|
|
||
|---|---|---|
| .github/workflows | ||
| modules/nixos | ||
| systems | ||
| .gitignore | ||
| flake.lock | ||
| flake.nix | ||
| LICENSE | ||
| README.md | ||
Serverraum-mit-Matratze Infrastructure
This is the Infrastructure Code for the "Serverraum mit Matratze" shared apartment.
Table of Contents
Requirements
Requirements to do Remote Deployment using NixOS native Tools.
NixOS System (Dev System)
- SSH-Access to Target-Host with Sudo Privileges.
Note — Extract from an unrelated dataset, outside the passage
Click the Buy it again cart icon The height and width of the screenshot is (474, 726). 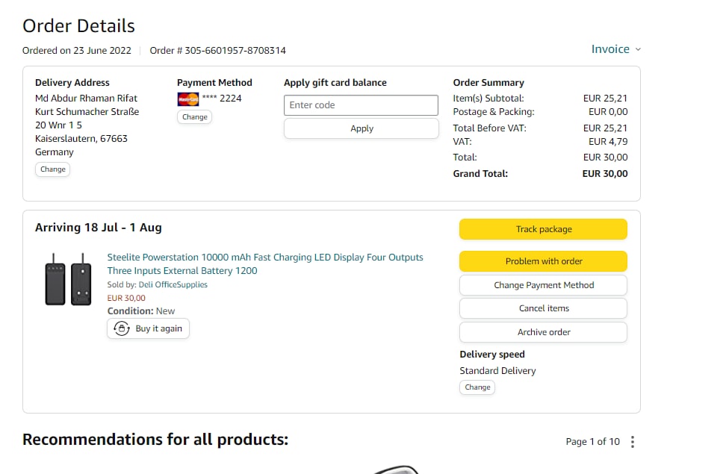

- Don't forget to Configure your ssh Config! (See Hosts)
- This Configuration
git clone https://git.kb-one.de/Serverraum-mit-Matratze/infra
Non NixOS System with Nix Package Manager (Dev System)
- SSH-Access to Target-Host with Sudo Privileges.
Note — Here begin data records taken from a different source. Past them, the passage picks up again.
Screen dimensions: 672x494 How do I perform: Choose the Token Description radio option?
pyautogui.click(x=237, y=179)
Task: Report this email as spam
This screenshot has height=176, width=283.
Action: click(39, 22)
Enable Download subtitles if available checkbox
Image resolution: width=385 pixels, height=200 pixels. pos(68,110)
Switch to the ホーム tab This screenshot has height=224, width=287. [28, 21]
- Don't forget to Configure your ssh Config! (See Hosts)
- This Configuration
git clone https://git.kb-one.de/Serverraum-mit-Matratze/infra - Open Nix-Shell with nixos-rebuild Command available
nix-shell -p '(nixos{}).nixos-rebuild'
Remote Deployment
So, you changed the Configuration on your Computer, how can you deploy it to the Server?
Warning
Don't forget to stage Added or Deleted Files!
git add .(They will be ignored if you miss this step!)
Now Rebuild the System (on the Server) and Deploy it Remotely to the Server (Example mow0m):
nixos-rebuild switch --flake .#mow0m --build-host master@mow0m --target-host master@mow0m --use-remote-sudo
View command explanation (click to expand)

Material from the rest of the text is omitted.